Enhanced Git LFS and Submodules Support - Large File Systems and submodules are integral parts of many complex software solutions that import standalone repositories and offload massive files (videos, bitmaps, databases, and so on) to external hostings. In this release, you can now add parameter-based credentials to your TeamCity projects. When checking out source files, TeamCity will use these credentials to access and download required files. This feature allows you to set up TeamCity integration with Sonatype Nexus LFS repositories) and other popular solutions.
New Parameter Dialog - The Add/Edit Parameter dialog that you utilize when configuring build parameters has been redesigned. In addition to other notable enhancements, the updated dialog allows you to select a new parameter type - Remote secret. Choose this type for parameters whose values should be retrieved from a remote source (for example, HashiCorp Vault).
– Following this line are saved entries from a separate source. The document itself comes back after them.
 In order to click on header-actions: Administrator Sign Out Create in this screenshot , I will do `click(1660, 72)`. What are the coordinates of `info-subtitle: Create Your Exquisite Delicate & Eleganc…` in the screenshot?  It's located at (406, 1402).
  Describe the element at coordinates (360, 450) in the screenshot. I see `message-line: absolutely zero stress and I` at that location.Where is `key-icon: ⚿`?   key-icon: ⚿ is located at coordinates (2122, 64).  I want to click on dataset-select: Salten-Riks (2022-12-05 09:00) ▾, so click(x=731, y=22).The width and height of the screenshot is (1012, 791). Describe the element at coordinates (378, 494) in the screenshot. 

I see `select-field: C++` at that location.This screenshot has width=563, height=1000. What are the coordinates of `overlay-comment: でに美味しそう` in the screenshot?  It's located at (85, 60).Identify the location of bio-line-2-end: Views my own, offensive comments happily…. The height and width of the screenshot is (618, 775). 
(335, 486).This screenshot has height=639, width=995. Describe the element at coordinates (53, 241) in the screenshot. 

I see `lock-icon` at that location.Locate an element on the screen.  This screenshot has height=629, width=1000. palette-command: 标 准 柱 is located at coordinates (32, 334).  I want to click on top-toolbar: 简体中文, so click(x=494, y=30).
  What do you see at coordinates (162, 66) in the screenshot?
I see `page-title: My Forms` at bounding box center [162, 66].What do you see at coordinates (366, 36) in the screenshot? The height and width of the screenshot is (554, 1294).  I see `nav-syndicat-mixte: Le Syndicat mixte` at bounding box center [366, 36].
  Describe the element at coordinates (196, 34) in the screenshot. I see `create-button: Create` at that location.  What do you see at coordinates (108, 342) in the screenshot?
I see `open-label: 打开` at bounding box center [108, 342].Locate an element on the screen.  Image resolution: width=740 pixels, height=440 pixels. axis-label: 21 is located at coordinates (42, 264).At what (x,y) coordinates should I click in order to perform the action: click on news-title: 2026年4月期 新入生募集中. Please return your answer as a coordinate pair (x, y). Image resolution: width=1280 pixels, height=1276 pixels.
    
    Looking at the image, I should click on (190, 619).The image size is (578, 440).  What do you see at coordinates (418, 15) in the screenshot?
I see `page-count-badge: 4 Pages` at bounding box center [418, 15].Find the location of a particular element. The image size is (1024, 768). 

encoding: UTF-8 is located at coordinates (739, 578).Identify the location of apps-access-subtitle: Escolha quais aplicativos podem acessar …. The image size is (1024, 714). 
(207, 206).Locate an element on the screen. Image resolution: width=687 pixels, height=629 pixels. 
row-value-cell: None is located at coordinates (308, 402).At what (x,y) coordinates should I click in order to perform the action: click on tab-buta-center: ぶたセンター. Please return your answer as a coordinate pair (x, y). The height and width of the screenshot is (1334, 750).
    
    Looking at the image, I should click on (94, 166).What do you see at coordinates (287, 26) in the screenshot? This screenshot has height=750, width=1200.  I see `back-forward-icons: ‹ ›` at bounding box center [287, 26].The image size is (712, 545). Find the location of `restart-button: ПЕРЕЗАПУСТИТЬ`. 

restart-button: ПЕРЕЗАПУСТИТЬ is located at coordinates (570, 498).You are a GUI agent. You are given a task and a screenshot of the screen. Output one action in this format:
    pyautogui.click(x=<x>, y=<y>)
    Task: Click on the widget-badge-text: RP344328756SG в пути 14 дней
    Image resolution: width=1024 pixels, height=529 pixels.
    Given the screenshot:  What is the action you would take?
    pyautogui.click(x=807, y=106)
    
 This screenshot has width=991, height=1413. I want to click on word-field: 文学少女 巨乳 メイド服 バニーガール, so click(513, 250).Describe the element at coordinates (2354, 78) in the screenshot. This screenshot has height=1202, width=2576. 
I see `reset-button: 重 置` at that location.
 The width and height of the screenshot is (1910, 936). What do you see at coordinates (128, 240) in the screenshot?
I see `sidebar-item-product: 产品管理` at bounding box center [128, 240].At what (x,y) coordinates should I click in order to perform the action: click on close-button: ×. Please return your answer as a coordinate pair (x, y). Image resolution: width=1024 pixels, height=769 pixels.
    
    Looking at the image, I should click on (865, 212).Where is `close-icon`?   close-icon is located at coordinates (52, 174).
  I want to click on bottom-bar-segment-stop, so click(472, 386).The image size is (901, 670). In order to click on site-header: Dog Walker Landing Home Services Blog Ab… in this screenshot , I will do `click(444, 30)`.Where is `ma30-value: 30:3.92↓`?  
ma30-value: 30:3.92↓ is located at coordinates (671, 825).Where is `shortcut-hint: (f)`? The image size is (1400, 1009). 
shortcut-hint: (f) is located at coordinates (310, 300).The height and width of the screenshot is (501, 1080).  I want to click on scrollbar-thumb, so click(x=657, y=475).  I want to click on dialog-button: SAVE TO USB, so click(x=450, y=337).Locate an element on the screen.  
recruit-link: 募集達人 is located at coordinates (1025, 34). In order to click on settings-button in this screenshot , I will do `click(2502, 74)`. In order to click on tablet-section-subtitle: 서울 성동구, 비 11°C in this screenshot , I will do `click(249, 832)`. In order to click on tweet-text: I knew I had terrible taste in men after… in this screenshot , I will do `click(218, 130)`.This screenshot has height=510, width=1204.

Alternative Fetch URLs - Build agents can now fetch sources from a pre-configured repository proxy that mirrors your original Git repository. This capability is especially valuable for large distributed systems, mitigating connectivity issues for agents distant from the primary repository. Fetch URL mapping rules, defined in agent configuration files, offer granular control over the checkout process per agent. Additionally, wildcard and partial URL support in redirection rules enables the creation of universal, project-agnostic mapping patterns.
Miscellaneous Changes
The Open Terminal button now opens the terminal in the checkout directory. If invoked from the agent's overview page, the terminal still opens in the $HOME directory.
New Commit Status Publisher setting allows you to choose whether you want TeamCity to post Swarm review comments when a build finishes. If this option is disabled, the build feature will only update the review's Tests section.
The Parameters | Statistic values section of composite builds now includes an additional metric that displays how much time this build saved by reusing previous builds instead of running them anew.